• Aim of the exercise: Please find all lines containing "page" in the listing below and copy them.

************

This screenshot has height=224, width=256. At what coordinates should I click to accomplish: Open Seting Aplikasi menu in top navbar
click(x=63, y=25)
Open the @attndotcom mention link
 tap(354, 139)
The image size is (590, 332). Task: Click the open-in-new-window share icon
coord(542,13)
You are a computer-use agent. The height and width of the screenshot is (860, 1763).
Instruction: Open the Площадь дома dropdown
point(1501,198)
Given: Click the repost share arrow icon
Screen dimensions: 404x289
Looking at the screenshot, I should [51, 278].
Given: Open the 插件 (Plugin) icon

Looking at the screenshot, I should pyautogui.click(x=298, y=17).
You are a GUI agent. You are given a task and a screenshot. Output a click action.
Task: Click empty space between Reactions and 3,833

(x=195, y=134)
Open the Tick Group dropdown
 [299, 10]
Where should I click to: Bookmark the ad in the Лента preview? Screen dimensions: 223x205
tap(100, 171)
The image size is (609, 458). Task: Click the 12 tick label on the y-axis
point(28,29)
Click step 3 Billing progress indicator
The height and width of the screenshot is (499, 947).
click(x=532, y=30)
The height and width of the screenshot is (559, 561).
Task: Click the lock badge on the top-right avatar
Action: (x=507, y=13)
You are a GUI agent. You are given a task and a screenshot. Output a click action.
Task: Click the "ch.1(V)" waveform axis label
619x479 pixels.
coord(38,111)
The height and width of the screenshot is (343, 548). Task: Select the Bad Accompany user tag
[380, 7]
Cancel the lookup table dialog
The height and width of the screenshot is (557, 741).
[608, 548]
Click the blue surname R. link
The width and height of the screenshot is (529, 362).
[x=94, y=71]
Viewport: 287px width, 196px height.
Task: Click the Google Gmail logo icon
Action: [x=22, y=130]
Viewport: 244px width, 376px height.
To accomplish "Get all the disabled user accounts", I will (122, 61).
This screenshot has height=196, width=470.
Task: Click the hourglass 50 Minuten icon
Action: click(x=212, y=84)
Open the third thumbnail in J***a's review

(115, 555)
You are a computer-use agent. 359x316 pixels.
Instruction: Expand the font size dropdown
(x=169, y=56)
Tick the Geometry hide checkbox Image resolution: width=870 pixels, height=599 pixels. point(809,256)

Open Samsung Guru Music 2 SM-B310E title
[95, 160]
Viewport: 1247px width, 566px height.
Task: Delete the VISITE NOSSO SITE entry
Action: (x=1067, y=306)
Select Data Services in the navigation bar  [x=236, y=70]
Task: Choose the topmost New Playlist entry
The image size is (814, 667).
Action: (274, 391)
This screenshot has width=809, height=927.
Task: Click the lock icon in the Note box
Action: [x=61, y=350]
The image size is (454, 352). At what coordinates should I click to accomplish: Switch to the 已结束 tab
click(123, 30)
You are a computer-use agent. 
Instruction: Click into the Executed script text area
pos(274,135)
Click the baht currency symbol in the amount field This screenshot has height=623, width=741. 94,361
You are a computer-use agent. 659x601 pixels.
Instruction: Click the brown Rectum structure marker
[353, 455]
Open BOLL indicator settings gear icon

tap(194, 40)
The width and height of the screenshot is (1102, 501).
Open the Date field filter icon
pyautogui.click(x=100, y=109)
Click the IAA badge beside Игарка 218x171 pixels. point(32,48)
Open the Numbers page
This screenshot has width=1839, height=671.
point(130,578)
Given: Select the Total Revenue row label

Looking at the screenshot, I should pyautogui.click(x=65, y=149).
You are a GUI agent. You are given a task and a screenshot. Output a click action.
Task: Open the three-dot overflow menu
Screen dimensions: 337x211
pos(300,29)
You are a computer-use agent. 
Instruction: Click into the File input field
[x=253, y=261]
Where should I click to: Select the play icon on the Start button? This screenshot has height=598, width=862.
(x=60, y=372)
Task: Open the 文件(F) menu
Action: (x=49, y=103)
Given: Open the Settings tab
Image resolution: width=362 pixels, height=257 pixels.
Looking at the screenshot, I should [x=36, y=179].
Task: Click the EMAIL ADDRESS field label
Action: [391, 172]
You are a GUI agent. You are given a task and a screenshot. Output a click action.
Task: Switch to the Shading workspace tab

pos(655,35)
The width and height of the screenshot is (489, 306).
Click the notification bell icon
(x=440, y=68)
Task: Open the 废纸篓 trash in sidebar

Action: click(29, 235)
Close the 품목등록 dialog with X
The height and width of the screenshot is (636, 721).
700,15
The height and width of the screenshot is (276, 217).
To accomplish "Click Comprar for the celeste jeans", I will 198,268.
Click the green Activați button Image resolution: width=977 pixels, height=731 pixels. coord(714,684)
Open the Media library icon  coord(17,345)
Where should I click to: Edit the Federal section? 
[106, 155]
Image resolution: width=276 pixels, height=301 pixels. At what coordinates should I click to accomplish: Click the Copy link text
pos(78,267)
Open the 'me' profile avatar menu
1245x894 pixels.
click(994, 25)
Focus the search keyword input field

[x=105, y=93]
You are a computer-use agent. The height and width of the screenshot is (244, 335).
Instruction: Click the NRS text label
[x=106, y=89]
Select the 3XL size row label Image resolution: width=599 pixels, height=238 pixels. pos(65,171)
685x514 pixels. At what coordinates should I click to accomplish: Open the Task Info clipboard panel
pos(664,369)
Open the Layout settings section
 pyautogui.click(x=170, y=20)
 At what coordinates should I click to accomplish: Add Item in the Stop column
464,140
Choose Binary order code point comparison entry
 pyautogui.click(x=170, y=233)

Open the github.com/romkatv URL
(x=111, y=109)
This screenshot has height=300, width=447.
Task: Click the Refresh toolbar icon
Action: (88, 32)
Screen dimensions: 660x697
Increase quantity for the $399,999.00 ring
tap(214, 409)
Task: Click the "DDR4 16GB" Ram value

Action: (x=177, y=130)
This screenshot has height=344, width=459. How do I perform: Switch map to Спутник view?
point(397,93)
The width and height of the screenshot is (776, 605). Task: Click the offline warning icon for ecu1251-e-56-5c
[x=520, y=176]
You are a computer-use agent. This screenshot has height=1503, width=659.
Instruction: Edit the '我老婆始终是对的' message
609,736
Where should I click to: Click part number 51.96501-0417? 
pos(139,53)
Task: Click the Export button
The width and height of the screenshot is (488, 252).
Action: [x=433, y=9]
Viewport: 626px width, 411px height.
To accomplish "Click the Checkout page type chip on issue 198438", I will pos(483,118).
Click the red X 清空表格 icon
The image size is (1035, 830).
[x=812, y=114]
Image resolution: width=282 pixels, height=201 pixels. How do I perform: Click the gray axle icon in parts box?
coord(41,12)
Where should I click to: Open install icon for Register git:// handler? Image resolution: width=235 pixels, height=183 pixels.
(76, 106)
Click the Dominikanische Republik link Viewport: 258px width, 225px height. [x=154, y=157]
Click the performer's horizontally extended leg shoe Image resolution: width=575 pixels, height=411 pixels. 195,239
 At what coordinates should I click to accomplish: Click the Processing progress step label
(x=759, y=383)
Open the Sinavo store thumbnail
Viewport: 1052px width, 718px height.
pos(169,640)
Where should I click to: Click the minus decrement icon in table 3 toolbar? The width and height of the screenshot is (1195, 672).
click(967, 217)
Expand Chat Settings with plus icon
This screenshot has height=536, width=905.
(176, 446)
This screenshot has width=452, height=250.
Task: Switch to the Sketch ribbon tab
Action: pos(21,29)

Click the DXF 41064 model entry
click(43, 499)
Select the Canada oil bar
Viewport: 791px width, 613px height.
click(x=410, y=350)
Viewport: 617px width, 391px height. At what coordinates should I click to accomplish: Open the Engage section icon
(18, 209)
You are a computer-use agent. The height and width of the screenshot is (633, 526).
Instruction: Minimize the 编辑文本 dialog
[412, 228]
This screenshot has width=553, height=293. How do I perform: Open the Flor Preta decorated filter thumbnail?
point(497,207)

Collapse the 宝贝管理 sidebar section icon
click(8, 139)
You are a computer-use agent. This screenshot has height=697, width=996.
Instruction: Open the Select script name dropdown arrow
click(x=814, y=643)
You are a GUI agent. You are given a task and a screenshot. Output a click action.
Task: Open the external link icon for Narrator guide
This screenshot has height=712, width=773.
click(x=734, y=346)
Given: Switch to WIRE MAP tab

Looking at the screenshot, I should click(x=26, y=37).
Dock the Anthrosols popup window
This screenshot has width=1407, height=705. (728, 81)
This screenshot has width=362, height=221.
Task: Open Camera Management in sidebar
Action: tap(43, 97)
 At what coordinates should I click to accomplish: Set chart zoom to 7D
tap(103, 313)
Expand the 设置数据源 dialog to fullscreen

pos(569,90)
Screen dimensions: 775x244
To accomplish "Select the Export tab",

************

• Written answer:
Open the Numbers page
To accomplish "Click the Checkout page type chip on issue 198438", I will pos(483,118).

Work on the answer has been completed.